# Confused..



## Little bumblebee (Oct 30, 2013)

Hi ladies I had a frozen cycle in October which was a bfn I had normal AF November & December but now 10 days late for january anyone had normal cycle for 2 months afterva cycle then have it messed up? I have all the symptoms of it coming only had 2 days where I went to loo first thing n there was a pinkish spot n that's it tried phoning clinic but as it's 3rd month away from treatment getting nowhere xx


----------



## bombsh3ll (Apr 19, 2012)

Hi Little bumblebee,

Sorry if this is not appropriate but is your diagnosis one which has any possibility of natural conception? If so have you tested?

If you cannot conceive by any other means than IVF then I wouldn't worry about your cycle, it can be controlled medically for your next round of treatment & a bleed can be induced by norethisterone or the COCP if necessary.
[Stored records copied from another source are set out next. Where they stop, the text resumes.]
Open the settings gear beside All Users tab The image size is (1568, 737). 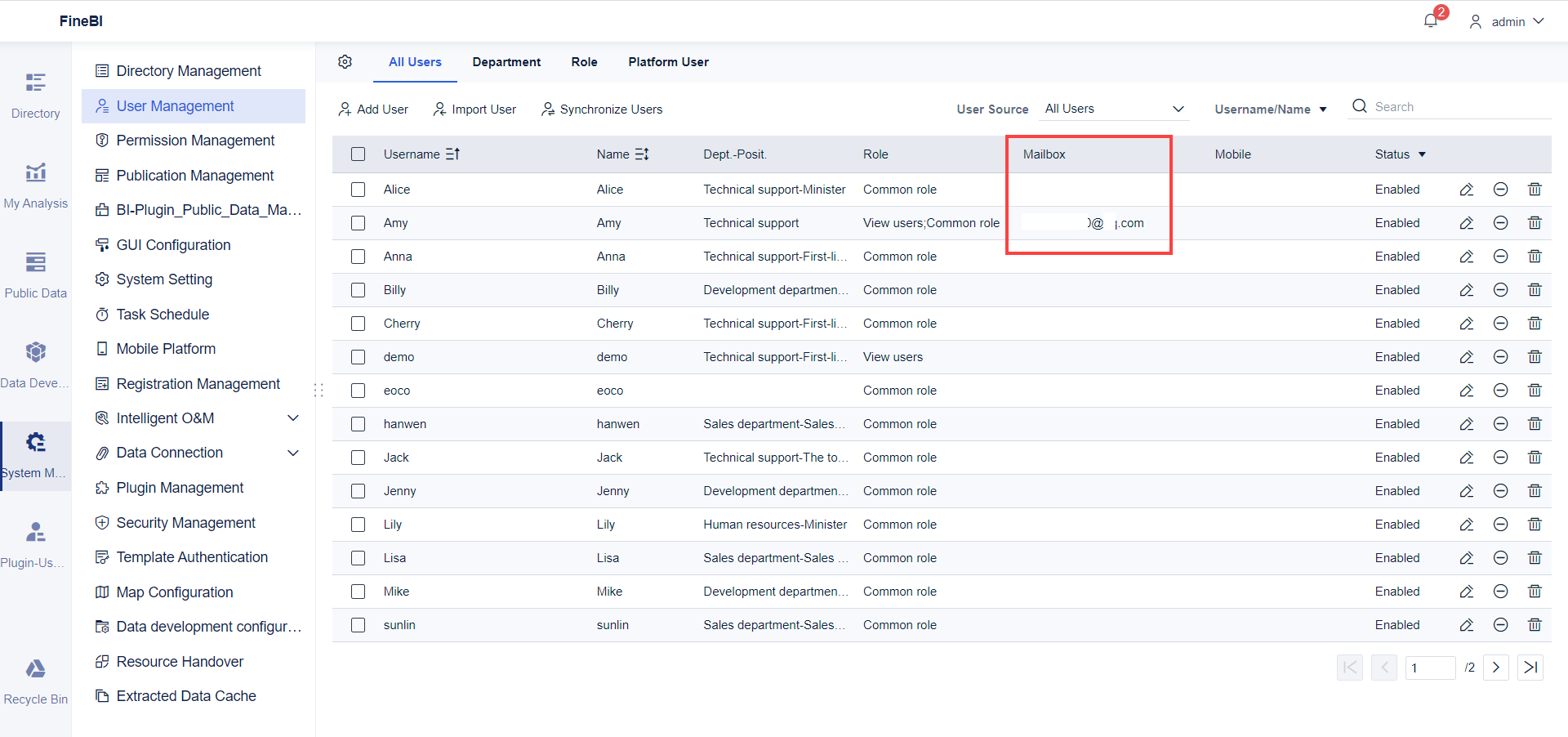pos(345,61)
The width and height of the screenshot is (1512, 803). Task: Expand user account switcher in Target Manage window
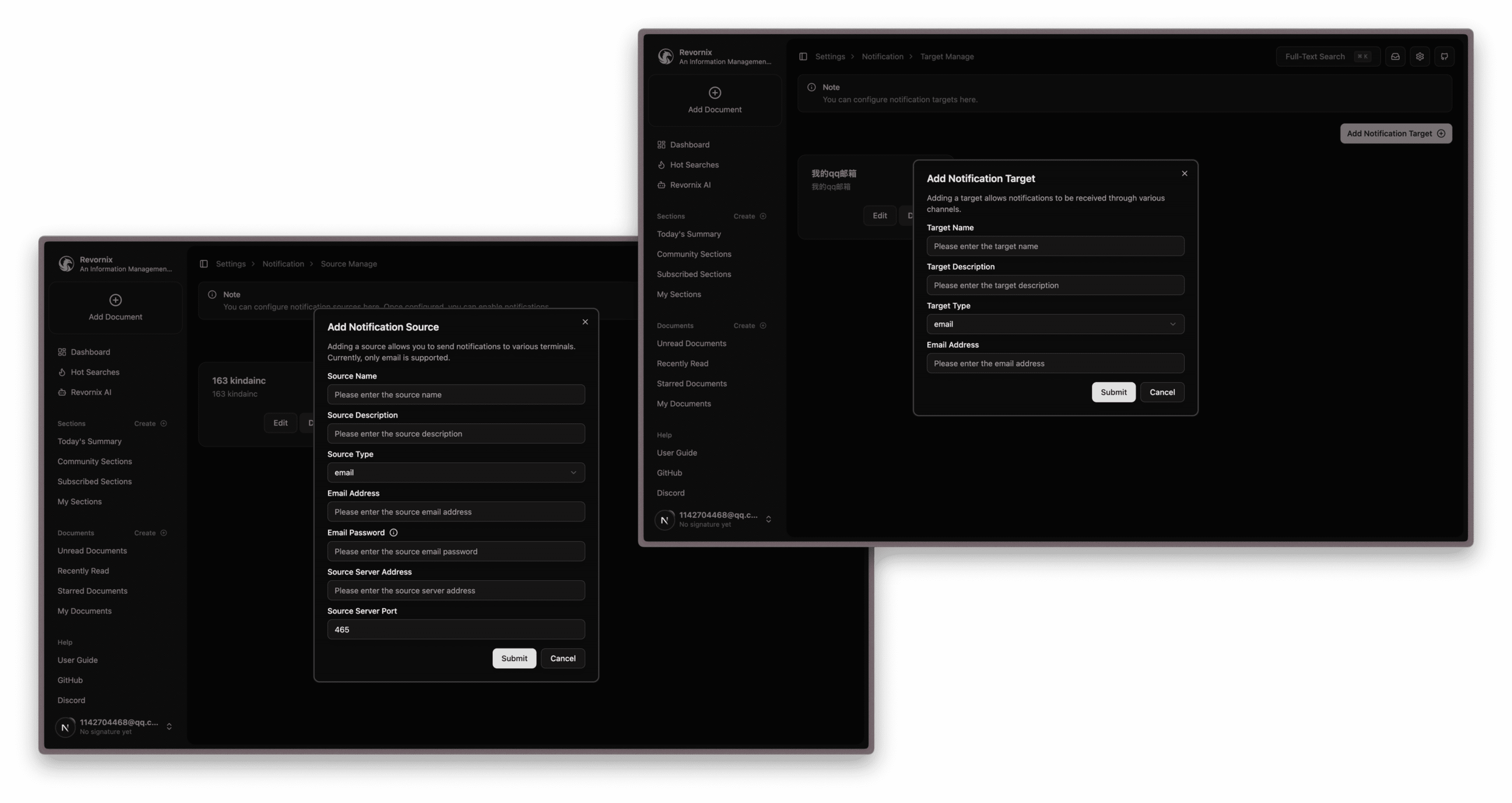[x=768, y=519]
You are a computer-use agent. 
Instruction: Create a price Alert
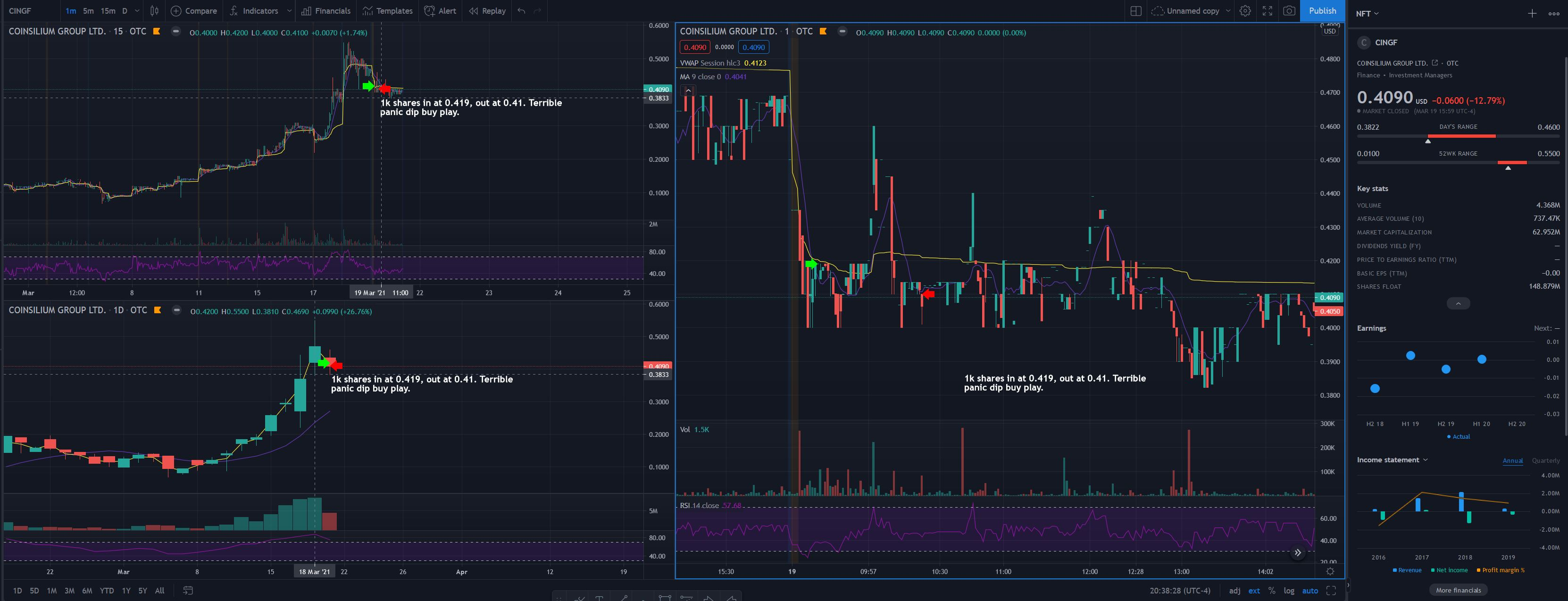tap(440, 11)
I never got my regular cycle back after IVF, it didn't matter I just went on the pill.

B xxx


----------



## Turia (Feb 2, 2013)

Hi Little Bumblebee
Just to reassure as yes that has happened to me.  I think it was my 4th FET, had 1 or 2 normal timed cycles and then one was 2 weeks late.  Even took a test even though I knew there was no chance!  However it then went on to be regular as normal.  It can take your body a while to readjust and as bombsh3ll says, don't worry it can all be sorted with drugs if need be.
Turia x


----------



## Little bumblebee (Oct 30, 2013)

Thanks ladies found out today I am pregnant my first ever bfp thank u ladies xx


----------



## Turia (Feb 2, 2013)

Congratulations!  So happy for you        

Turia x


----------



## bombsh3ll (Apr 19, 2012)

BIG CONGRATULATIONS Little bumblebee  

B xxx


----------



## Little bumblebee (Oct 30, 2013)

Thank u ladies still in shock never thought for one min I would be but it has come true after 5 years 😃 xx


----------



## ♥ Mighty Mini ♥ (Apr 10, 2008)

When I first read your post I thought you probably were pregnant    It happened to me too. 9 days late


----------